### Stored items
################

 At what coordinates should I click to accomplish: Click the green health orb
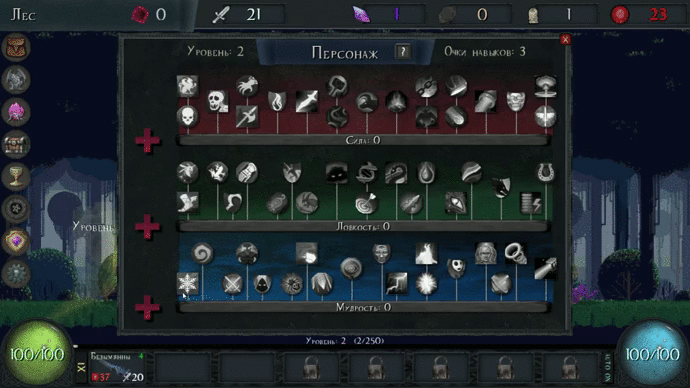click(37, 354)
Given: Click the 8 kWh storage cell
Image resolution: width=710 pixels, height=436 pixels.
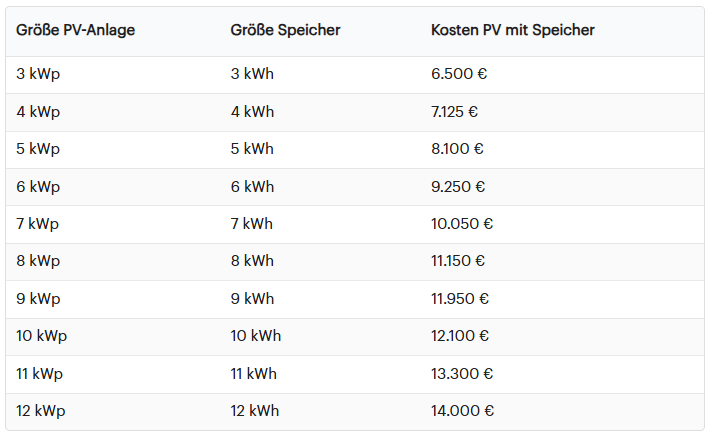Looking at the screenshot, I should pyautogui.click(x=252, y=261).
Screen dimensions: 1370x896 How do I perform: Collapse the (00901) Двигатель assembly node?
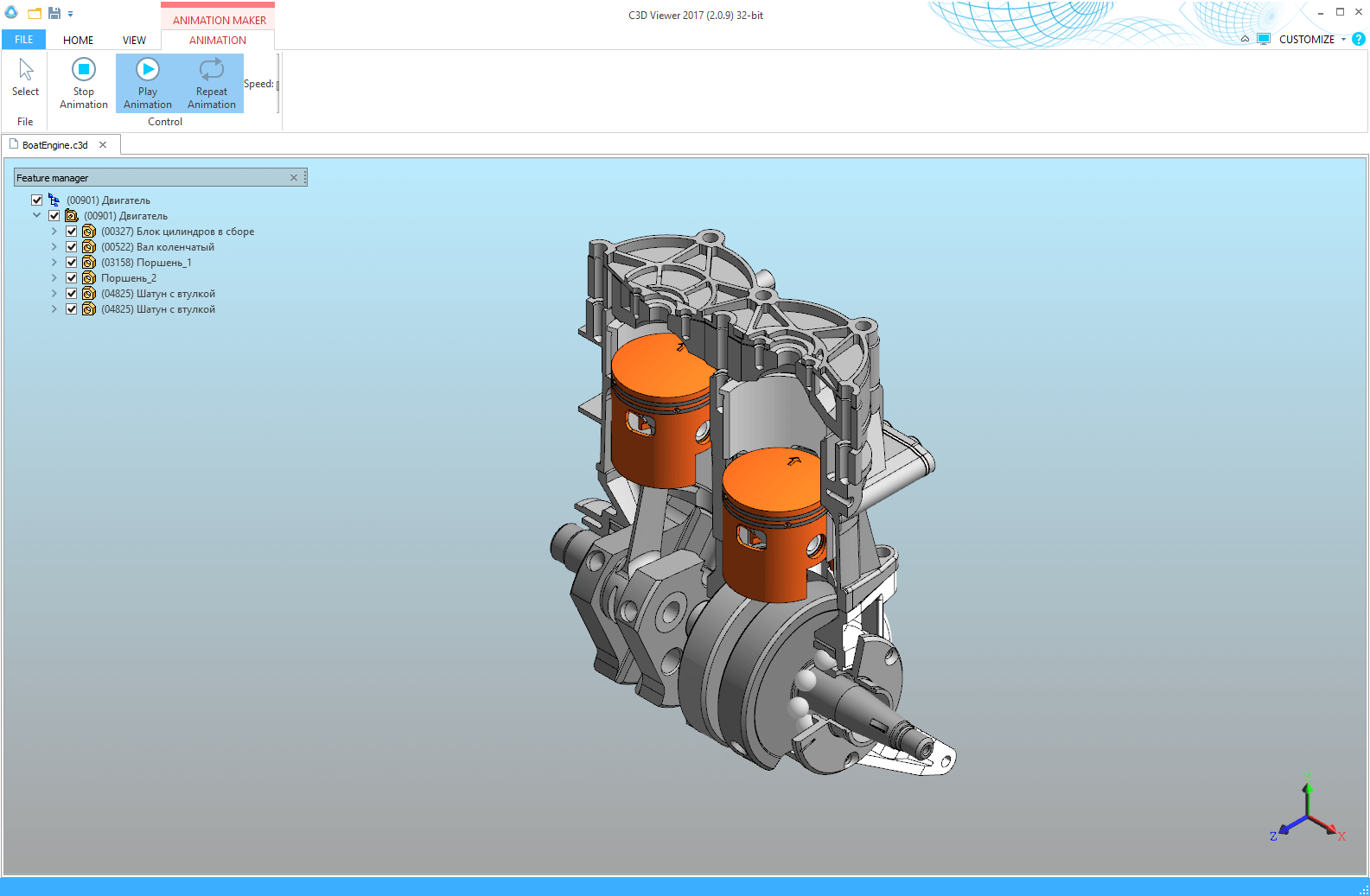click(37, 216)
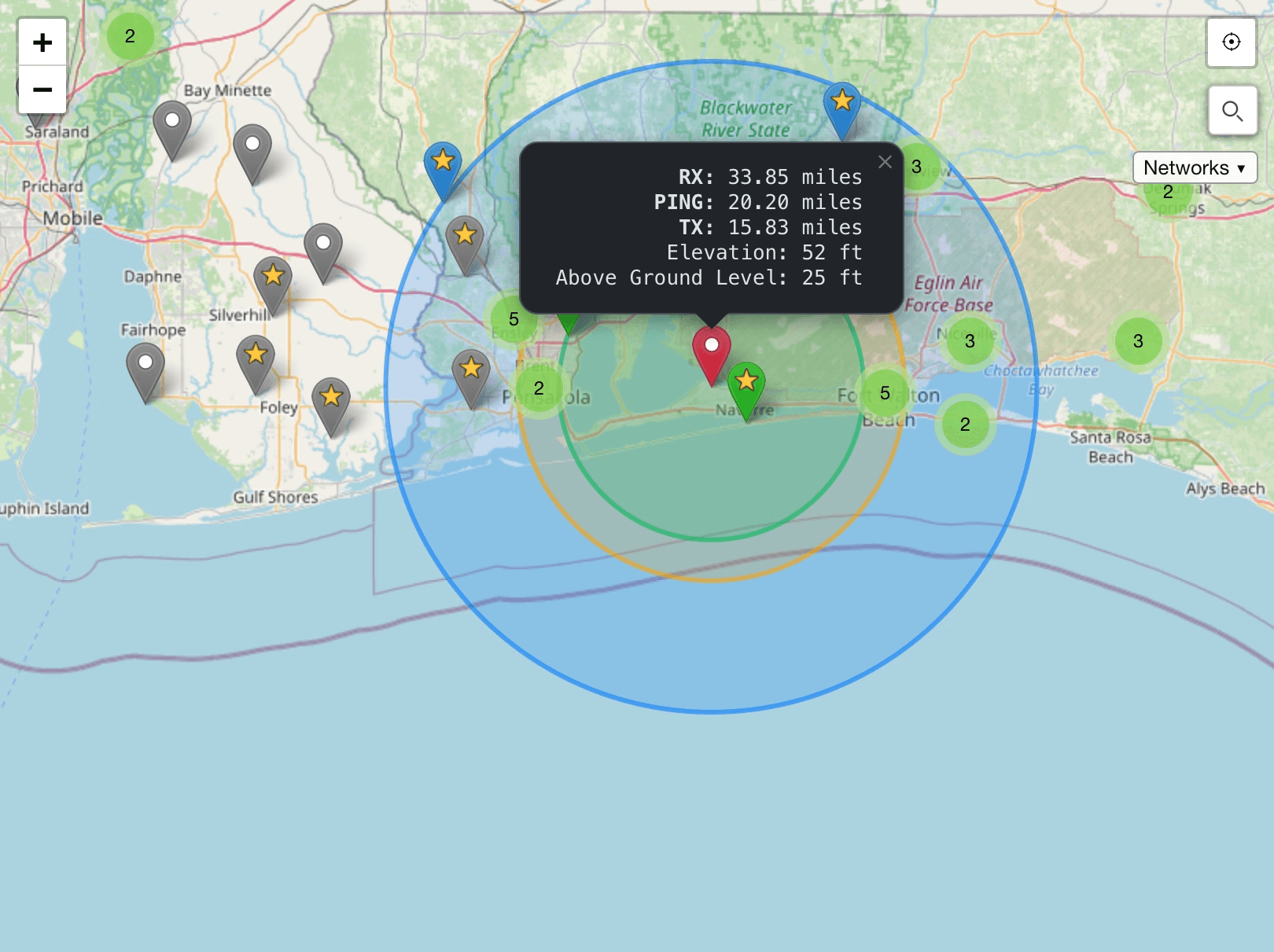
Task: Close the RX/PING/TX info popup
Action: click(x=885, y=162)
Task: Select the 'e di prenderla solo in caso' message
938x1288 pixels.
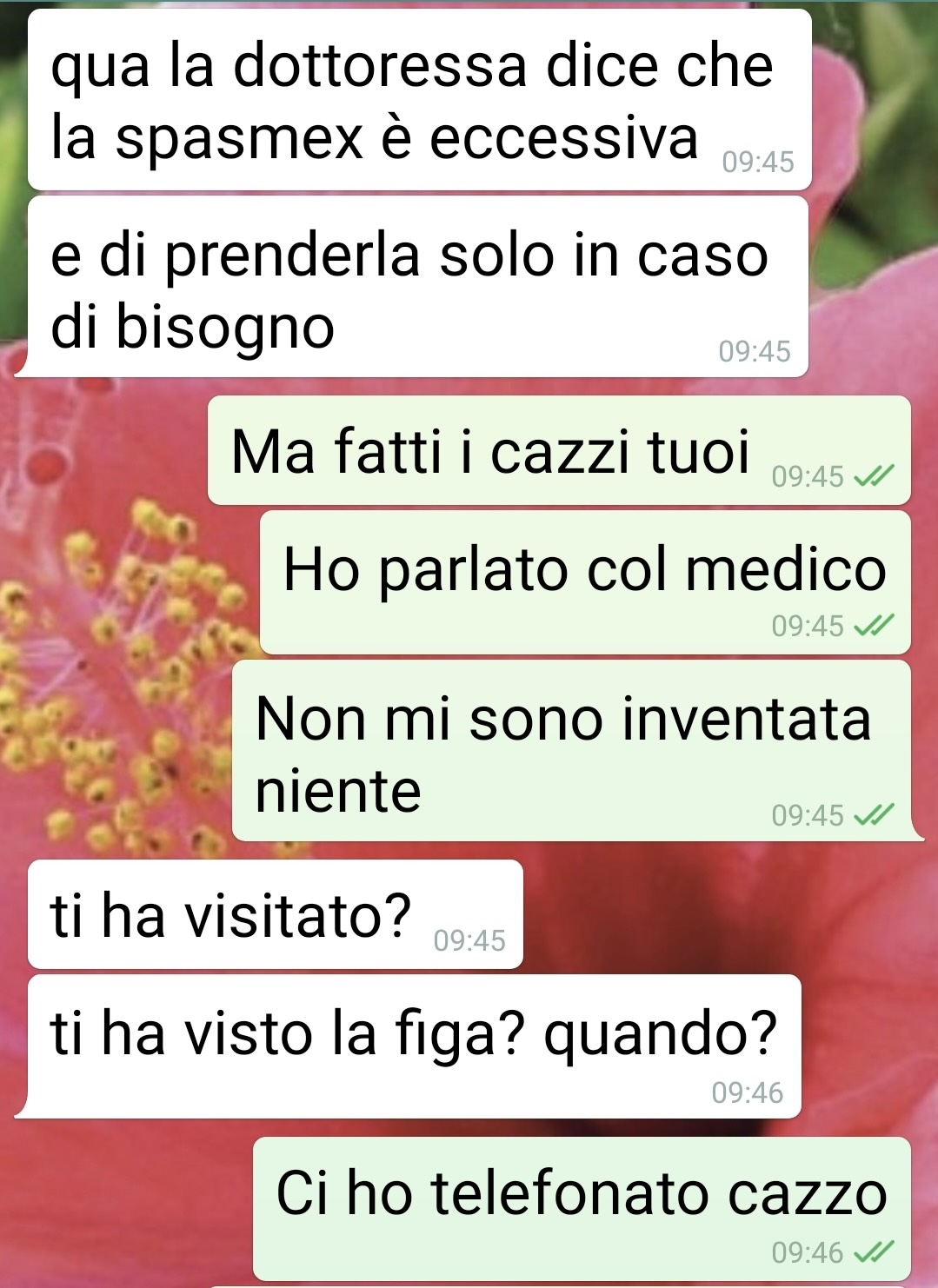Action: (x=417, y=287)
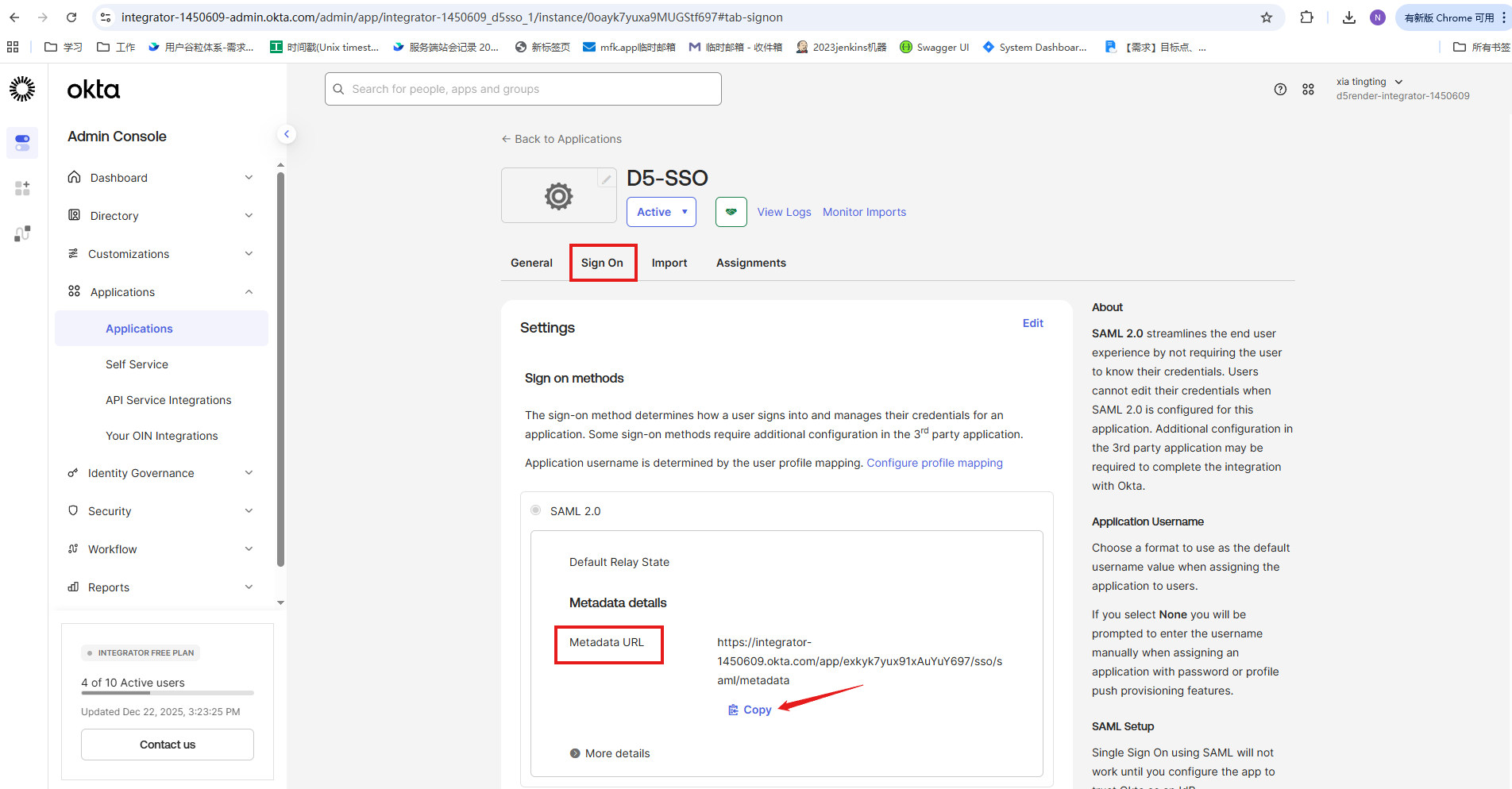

################

The finished copy should match the data above word for word and contain no pictures.

### Answer to the problem
 At what coordinates should I click to accomplish: Click the green health orb
click(37, 354)
Given: Click the 8 kWh storage cell
Image resolution: width=710 pixels, height=436 pixels.
Looking at the screenshot, I should pyautogui.click(x=252, y=261).
Screen dimensions: 1370x896 How do I perform: Collapse the (00901) Двигатель assembly node?
click(37, 216)
Task: Close the RX/PING/TX info popup
Action: click(x=885, y=162)
Task: Select the 'e di prenderla solo in caso' message
938x1288 pixels.
Action: (x=417, y=287)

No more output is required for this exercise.